--- start Extracted entries ---
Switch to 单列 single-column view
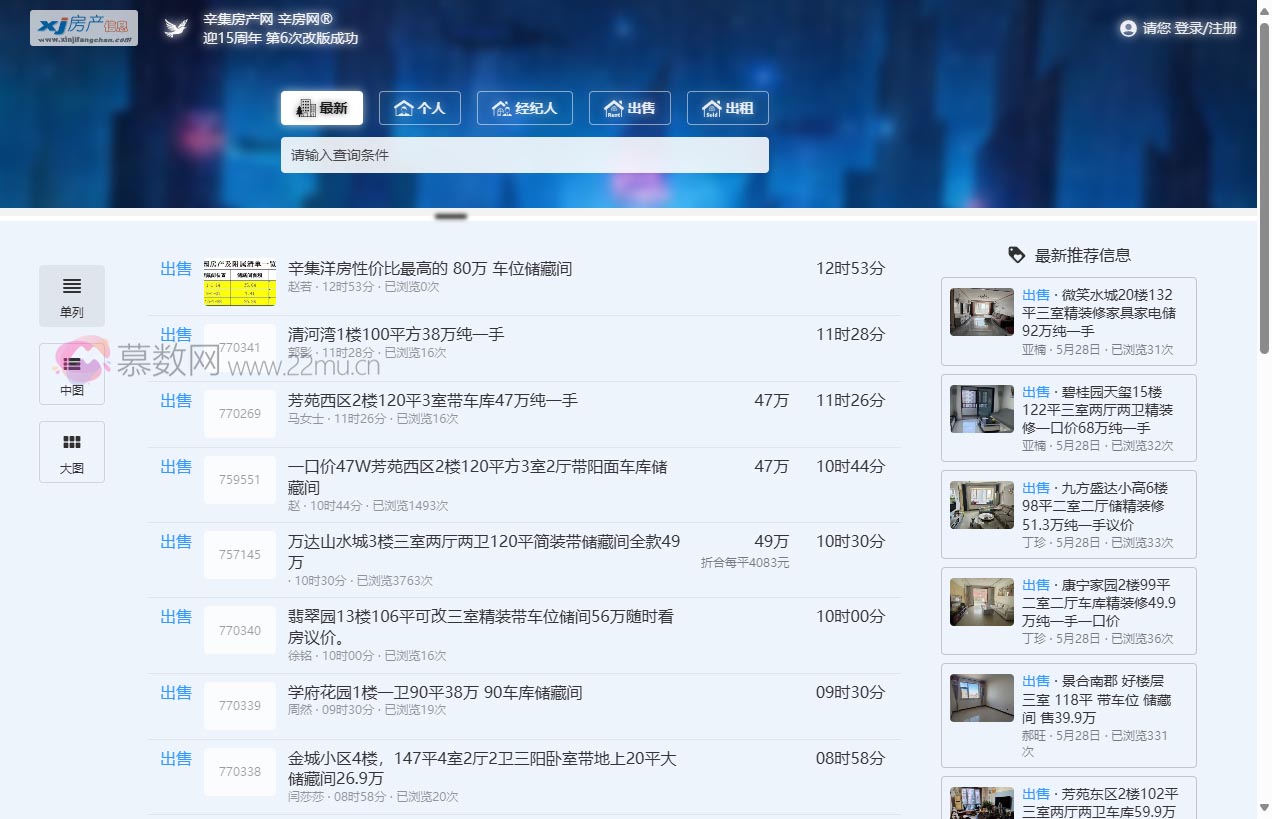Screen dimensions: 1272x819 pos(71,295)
--- end Extracted entries ---
--- start Extracted entries ---
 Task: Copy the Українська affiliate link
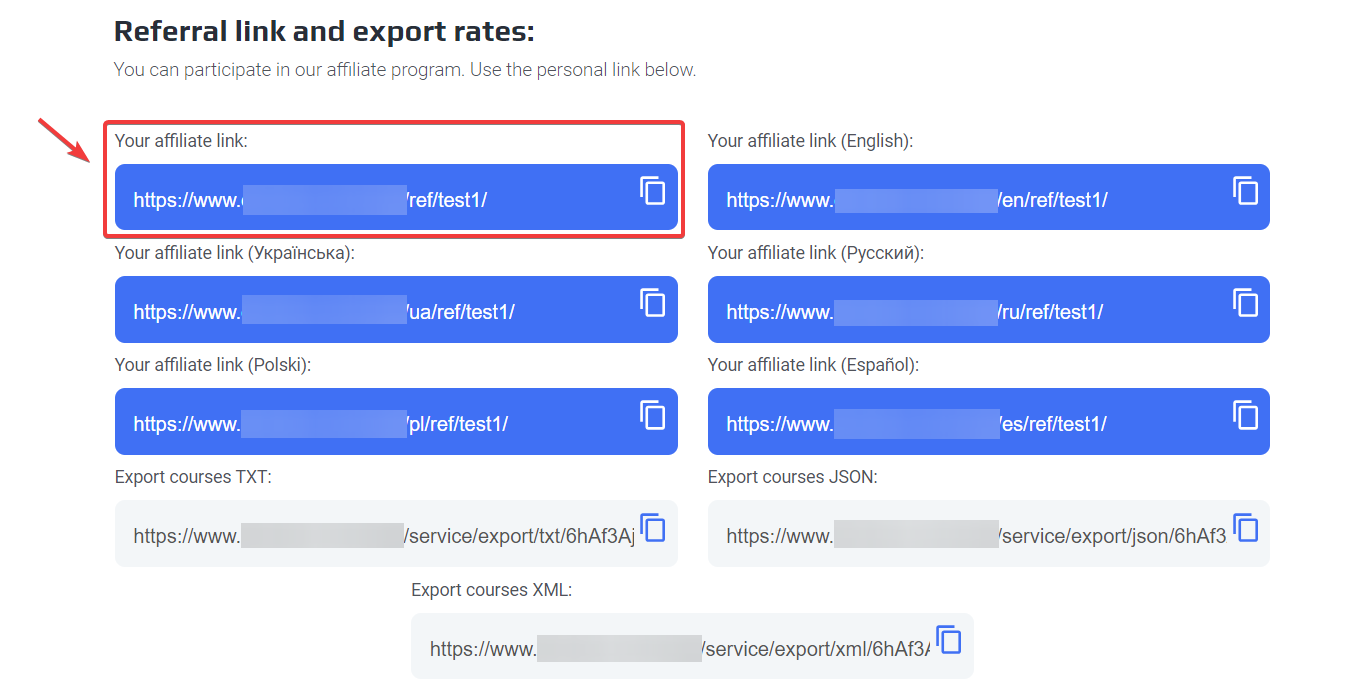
--- end Extracted entries ---
--- start Extracted entries ---
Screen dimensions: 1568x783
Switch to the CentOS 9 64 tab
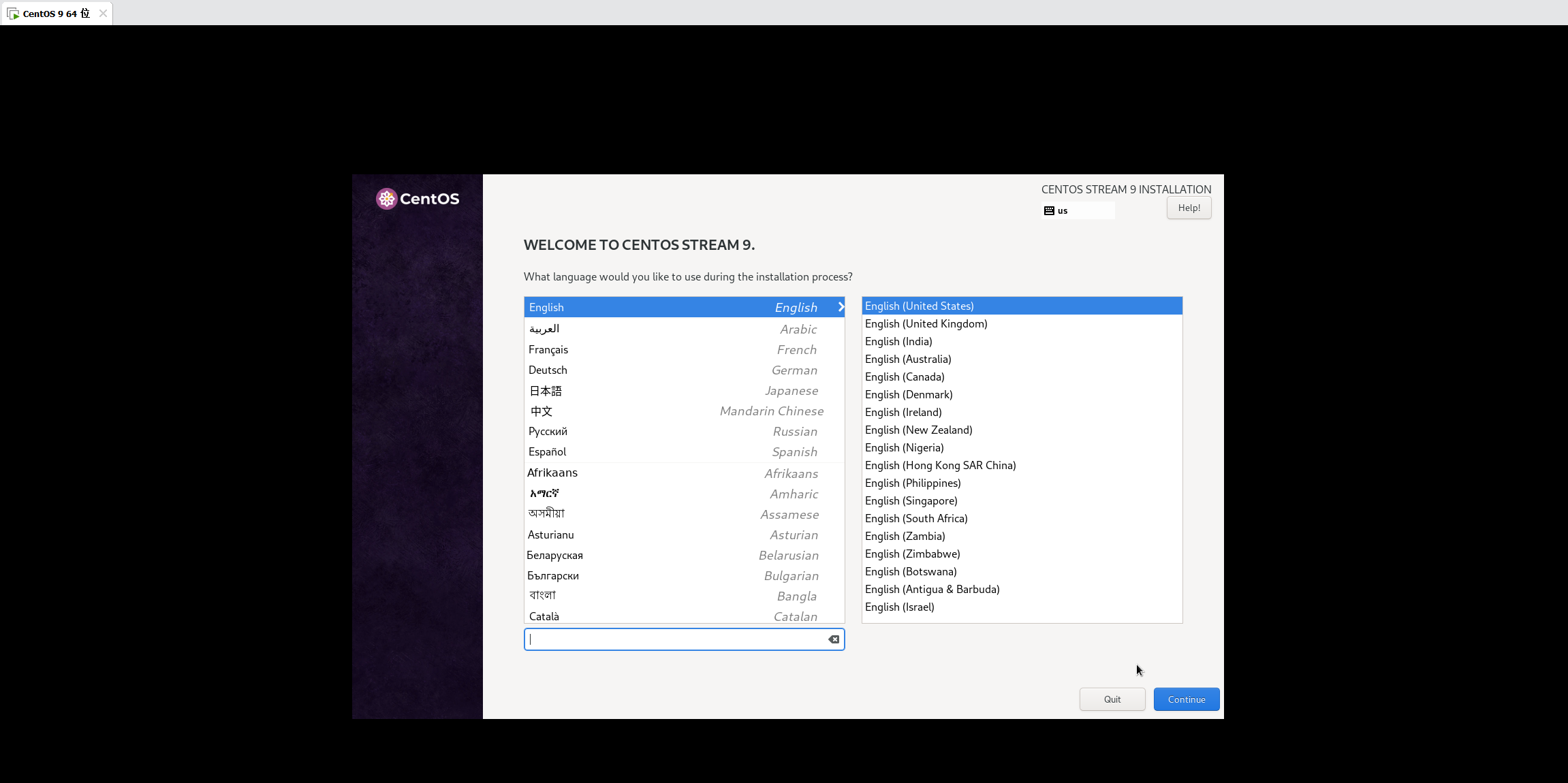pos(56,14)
--- end Extracted entries ---
**Direction**
Gather every line of the material above that contains the word "Switch".

**Exercise output**
Switch to 单列 single-column view
Switch to the CentOS 9 64 tab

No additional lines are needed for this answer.